→ **Task requirements**
Would you retype every entry that follows without altering a word?

→ **Data excerpts**
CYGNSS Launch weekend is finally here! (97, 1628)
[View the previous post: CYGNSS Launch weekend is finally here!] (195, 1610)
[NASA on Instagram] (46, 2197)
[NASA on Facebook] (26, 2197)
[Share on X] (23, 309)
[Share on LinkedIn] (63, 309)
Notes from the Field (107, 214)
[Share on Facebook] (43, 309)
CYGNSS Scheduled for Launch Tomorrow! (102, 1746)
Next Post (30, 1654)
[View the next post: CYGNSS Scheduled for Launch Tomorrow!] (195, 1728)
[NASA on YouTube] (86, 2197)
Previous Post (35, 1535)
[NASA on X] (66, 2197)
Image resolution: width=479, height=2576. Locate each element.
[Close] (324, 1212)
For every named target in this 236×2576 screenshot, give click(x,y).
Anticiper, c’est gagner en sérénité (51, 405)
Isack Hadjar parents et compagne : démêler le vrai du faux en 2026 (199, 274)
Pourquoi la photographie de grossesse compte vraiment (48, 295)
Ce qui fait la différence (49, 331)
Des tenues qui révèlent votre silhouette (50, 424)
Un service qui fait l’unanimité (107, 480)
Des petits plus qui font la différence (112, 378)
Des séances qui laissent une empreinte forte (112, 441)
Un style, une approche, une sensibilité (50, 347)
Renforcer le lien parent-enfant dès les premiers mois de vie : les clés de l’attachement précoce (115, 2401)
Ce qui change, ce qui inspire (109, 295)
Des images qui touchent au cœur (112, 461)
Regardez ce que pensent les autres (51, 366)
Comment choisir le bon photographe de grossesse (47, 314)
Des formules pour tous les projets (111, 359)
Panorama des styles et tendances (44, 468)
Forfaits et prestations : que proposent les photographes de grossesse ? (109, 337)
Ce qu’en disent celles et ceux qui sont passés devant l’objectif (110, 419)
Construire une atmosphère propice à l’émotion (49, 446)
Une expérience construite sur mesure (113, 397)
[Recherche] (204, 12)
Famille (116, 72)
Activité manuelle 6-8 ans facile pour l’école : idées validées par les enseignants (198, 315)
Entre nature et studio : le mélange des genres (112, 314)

→ **Written reply**
CYGNSS Launch weekend is finally here! (97, 1628)
[View the previous post: CYGNSS Launch weekend is finally here!] (195, 1610)
[NASA on Instagram] (46, 2197)
[NASA on Facebook] (26, 2197)
[Share on X] (23, 309)
[Share on LinkedIn] (63, 309)
Notes from the Field (107, 214)
[Share on Facebook] (43, 309)
CYGNSS Scheduled for Launch Tomorrow! (102, 1746)
Next Post (30, 1654)
[View the next post: CYGNSS Scheduled for Launch Tomorrow!] (195, 1728)
[NASA on YouTube] (86, 2197)
Previous Post (35, 1535)
[NASA on X] (66, 2197)
Image resolution: width=479, height=2576. Locate each element.
[Close] (324, 1212)
For every named target in this 236×2576 screenshot, give click(x,y).
Anticiper, c’est gagner en sérénité (51, 405)
Isack Hadjar parents et compagne : démêler le vrai du faux en 2026 (199, 274)
Pourquoi la photographie de grossesse compte vraiment (48, 295)
Ce qui fait la différence (49, 331)
Des tenues qui révèlent votre silhouette (50, 424)
Un service qui fait l’unanimité (107, 480)
Des petits plus qui font la différence (112, 378)
Des séances qui laissent une empreinte forte (112, 441)
Un style, une approche, une sensibilité (50, 347)
Renforcer le lien parent-enfant dès les premiers mois de vie : les clés de l’attachement précoce (115, 2401)
Ce qui change, ce qui inspire (109, 295)
Des images qui touchent au cœur (112, 461)
Regardez ce que pensent les autres (51, 366)
Comment choisir le bon photographe de grossesse (47, 314)
Des formules pour tous les projets (111, 359)
Panorama des styles et tendances (44, 468)
Forfaits et prestations : que proposent les photographes de grossesse ? (109, 337)
Ce qu’en disent celles et ceux qui sont passés devant l’objectif (110, 419)
Construire une atmosphère propice à l’émotion (49, 446)
Une expérience construite sur mesure (113, 397)
[Recherche] (204, 12)
Famille (116, 72)
Activité manuelle 6-8 ans facile pour l’école : idées validées par les enseignants (198, 315)
Entre nature et studio : le mélange des genres (112, 314)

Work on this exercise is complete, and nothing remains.